> **Work required**: Your reply should be an exact copy of every entry, with the pictures removed.

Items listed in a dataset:
------
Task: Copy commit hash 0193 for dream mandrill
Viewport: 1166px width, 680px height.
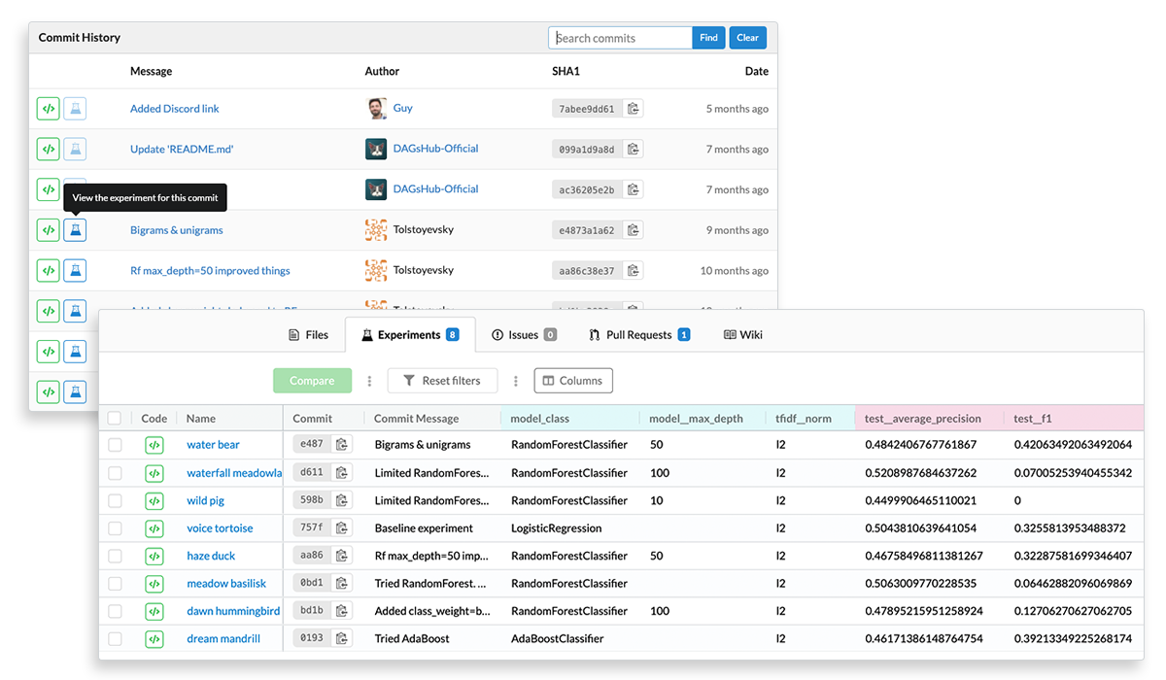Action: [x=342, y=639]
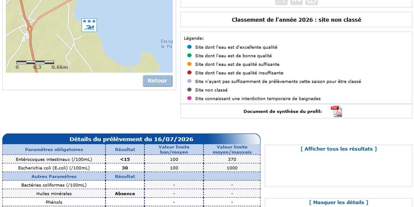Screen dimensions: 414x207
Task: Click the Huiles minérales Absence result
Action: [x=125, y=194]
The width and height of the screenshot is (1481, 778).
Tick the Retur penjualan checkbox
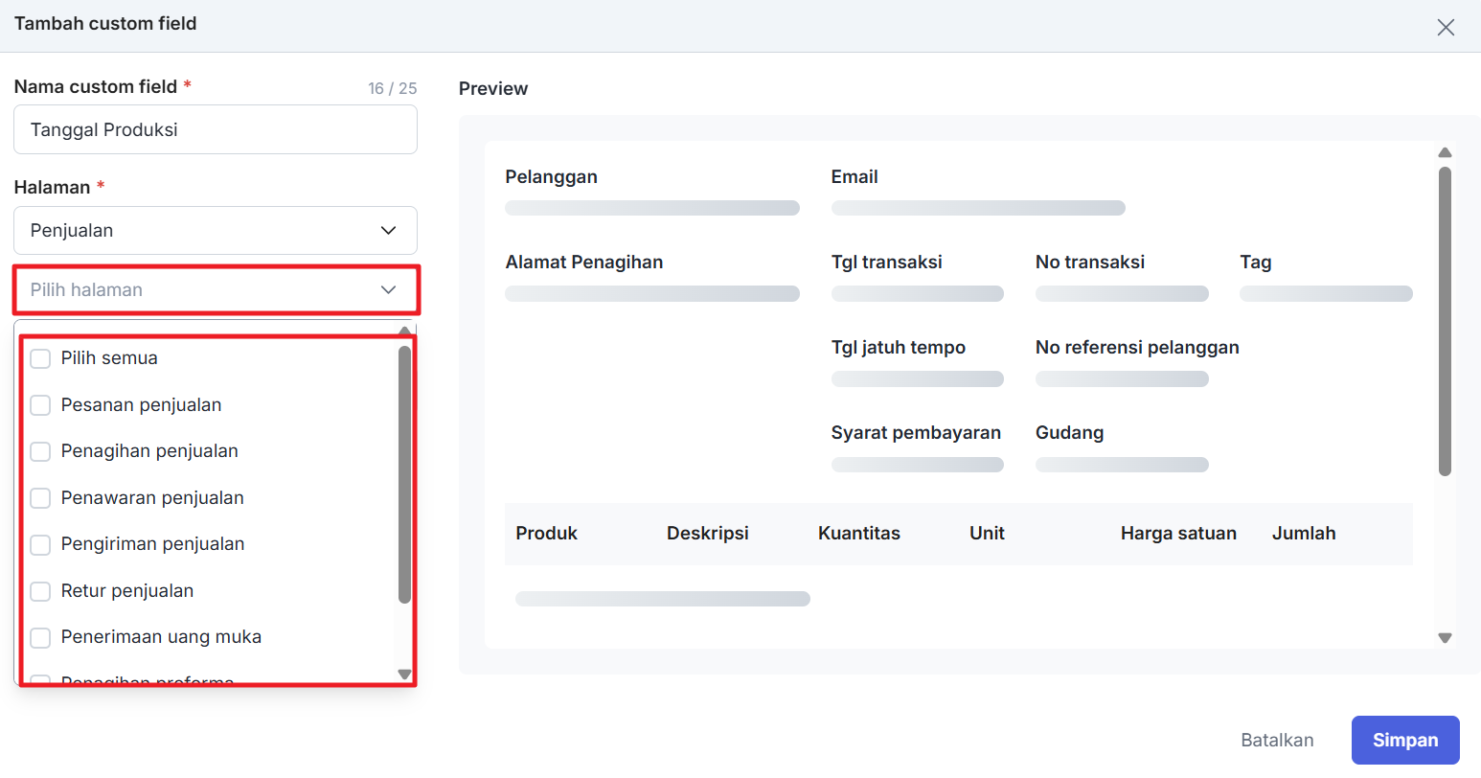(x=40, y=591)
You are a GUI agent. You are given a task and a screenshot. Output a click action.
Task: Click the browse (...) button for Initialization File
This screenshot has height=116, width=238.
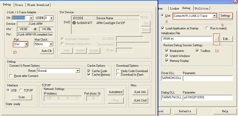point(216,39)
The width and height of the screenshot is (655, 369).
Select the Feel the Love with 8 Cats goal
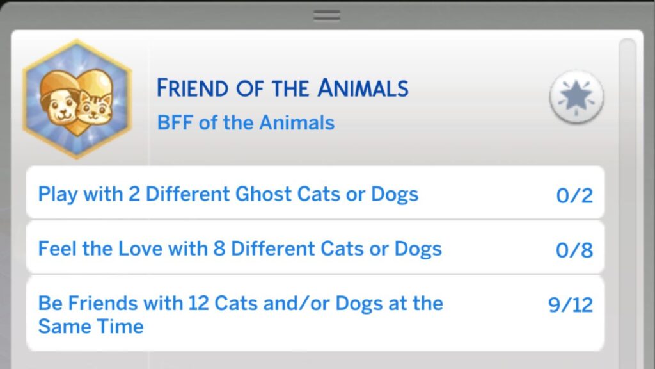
------
> **Result below**:
Task: Copy commit hash 0193 for dream mandrill
Viewport: 1166px width, 680px height.
Action: [x=342, y=639]
Screen dimensions: 414x207
Task: Click the Huiles minérales Absence result
Action: [x=125, y=194]
The width and height of the screenshot is (1481, 778).
Tick the Retur penjualan checkbox
(x=40, y=591)
You are a GUI agent. You are given a task and a screenshot. Output a click action.
Task: Click the browse (...) button for Initialization File
This screenshot has height=116, width=238.
point(216,39)
The width and height of the screenshot is (655, 369).
Select the Feel the Love with 8 Cats goal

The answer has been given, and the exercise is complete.